The Xiaomi Mi is the most affordable stabilized 4K drone on the market. For $459, you get a lot of the bells and whistles that you see on the more expensive drones (GPS-assisted hover, tracked flight, surrounded flight) with only a slight loss in picture quality, which is really only visible during editing and color correcting.
Snap 4K Vantage Robotics – $915
Some time has passed since we last wrote about the Snap, but we’re still eager for its arrival. We like the Snap because it of its novel approach to modularity, and the safety guards around its propellers. What makes Snap interesting is that the fuselage housing the camera and battery can come off completely and the propellers fold up, making it able to fit in a laptop bag. But the longer this drone takes to get to market, the likelier the competition may catch up.
The Bebop uses a novel approach to filming. Instead of having a separate gimbal to stabilizes the camera, the drone uses electronic stabilization (like the iPhone) on the front-facing camera. The limitation of this is the camera and drone are directly attached, which means the drone has to make any moves you want the camera to perform. On the upside, the setup makes it easier for pilots trying aerial cinematography for the first time. You see what it sees (hence FPV, or “first person viewing”); instead of trying to orient the drone by looking at it in the air, your left is its left, and so forth.
The DJI Inspire 2 is a powerhouse. It can shoot 5.2K in CinemaDNG raw and Apple ProRes on the biggest sensor available in a RTF (ready-to-fly) drone on the market. It offers a separate FPV camera, so one pilot can steer and fly the drone while another pilot operates the camera from a separate controller. The footage is top of the class; entire movies have been shot just using this drone. The downside: the price tag. Fully decked out, the DJI can cost upwards of $8,000 dollars. But if your budget stretches that far, this is the drone to get.
The DJI Mavic is our favorite drone on the market today. Its portability and crisp 4K video make it the drone to beat. It doesn’t compromise on quality photo (12MP) or video (4K video at 30 fps) just because it’s small, and it still packs a five-kilometer range and a 27-minute flight time.

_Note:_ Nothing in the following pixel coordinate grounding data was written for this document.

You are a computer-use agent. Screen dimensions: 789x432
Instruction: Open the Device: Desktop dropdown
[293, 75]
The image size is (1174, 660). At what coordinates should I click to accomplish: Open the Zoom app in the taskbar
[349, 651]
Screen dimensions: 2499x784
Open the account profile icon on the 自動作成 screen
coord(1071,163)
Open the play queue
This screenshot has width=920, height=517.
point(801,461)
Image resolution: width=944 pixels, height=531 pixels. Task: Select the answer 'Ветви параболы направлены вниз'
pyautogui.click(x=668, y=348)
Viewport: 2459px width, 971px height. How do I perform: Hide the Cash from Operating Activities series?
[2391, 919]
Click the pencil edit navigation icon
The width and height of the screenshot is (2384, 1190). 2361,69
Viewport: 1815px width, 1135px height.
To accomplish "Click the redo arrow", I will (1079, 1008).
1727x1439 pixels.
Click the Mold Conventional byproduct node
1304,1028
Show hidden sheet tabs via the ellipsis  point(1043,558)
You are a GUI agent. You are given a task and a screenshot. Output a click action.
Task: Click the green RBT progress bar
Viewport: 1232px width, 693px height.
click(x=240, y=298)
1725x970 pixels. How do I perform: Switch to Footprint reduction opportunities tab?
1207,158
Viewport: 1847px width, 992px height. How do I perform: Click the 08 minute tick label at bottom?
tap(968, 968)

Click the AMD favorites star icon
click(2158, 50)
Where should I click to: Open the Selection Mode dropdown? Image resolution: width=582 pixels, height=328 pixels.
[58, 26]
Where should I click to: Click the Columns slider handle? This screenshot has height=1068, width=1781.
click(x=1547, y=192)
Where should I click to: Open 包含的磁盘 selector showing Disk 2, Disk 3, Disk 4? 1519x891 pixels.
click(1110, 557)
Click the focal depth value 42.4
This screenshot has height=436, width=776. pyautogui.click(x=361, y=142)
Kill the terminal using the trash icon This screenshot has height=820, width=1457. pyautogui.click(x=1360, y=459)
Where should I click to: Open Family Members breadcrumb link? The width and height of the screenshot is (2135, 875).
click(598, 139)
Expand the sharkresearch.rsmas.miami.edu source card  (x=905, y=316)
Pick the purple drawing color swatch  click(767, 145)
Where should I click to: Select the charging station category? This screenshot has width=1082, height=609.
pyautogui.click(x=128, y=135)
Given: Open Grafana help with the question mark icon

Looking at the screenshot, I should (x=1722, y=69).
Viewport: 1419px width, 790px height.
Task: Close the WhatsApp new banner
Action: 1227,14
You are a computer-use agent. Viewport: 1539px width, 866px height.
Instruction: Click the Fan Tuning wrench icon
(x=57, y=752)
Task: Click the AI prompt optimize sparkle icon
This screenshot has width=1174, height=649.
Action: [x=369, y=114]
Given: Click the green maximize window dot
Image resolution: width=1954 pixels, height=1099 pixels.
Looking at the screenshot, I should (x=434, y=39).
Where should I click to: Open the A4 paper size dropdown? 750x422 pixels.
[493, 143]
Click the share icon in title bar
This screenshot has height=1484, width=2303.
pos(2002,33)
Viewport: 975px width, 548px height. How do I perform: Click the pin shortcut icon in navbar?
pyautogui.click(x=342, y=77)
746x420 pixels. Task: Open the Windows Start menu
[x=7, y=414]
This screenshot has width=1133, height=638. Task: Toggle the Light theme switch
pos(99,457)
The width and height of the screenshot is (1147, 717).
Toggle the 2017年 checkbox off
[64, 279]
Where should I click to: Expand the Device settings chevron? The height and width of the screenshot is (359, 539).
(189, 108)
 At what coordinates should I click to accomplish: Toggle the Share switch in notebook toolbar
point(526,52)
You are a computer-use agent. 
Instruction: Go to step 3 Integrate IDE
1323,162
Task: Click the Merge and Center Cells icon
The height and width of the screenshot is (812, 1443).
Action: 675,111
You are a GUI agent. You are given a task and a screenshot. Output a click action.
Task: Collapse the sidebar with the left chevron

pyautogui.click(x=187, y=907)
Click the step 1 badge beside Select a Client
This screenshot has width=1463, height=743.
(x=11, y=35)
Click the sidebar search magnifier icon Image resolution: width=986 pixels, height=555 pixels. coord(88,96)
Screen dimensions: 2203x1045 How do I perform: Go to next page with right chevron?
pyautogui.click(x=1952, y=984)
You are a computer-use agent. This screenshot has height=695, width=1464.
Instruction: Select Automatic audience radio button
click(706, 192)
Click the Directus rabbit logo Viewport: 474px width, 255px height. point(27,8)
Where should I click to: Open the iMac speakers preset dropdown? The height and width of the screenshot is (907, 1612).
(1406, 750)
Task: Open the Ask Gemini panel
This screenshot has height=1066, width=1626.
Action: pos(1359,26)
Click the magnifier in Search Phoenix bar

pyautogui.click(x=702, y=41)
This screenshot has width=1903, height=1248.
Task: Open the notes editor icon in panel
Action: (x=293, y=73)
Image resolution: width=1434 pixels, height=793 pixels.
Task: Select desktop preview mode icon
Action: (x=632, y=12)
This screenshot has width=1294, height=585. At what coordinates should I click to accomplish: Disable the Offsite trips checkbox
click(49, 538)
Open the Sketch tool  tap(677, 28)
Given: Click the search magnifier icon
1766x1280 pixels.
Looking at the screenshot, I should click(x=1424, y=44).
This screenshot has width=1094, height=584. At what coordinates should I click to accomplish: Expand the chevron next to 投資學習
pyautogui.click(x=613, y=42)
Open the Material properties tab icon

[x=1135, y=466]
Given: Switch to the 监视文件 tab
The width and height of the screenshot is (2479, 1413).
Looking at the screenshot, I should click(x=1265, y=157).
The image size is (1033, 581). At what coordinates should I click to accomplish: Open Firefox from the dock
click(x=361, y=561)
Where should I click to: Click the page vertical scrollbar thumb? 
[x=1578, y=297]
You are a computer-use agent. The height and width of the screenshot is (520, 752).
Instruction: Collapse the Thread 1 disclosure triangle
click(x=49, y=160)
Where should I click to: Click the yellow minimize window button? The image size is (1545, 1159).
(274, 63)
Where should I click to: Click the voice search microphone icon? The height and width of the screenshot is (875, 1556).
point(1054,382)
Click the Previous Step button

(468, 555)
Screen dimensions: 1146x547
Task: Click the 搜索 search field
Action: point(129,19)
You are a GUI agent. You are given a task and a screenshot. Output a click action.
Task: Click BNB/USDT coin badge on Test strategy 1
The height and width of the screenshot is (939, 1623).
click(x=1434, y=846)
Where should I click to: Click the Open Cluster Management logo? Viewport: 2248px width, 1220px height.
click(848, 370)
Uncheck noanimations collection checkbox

The biggest drawback to drones prior to 2016 was the clunky packaging. Each professional drone needed its own case, which often meant leaving it behind when using a small crew. The Mavic changed that; it’s small enough for users to toss it in a back pack. The only downside is that it costs nearly $1,000, but for the price, you get one of the most feature-packed drones on the market—one you can take anywhere in the world.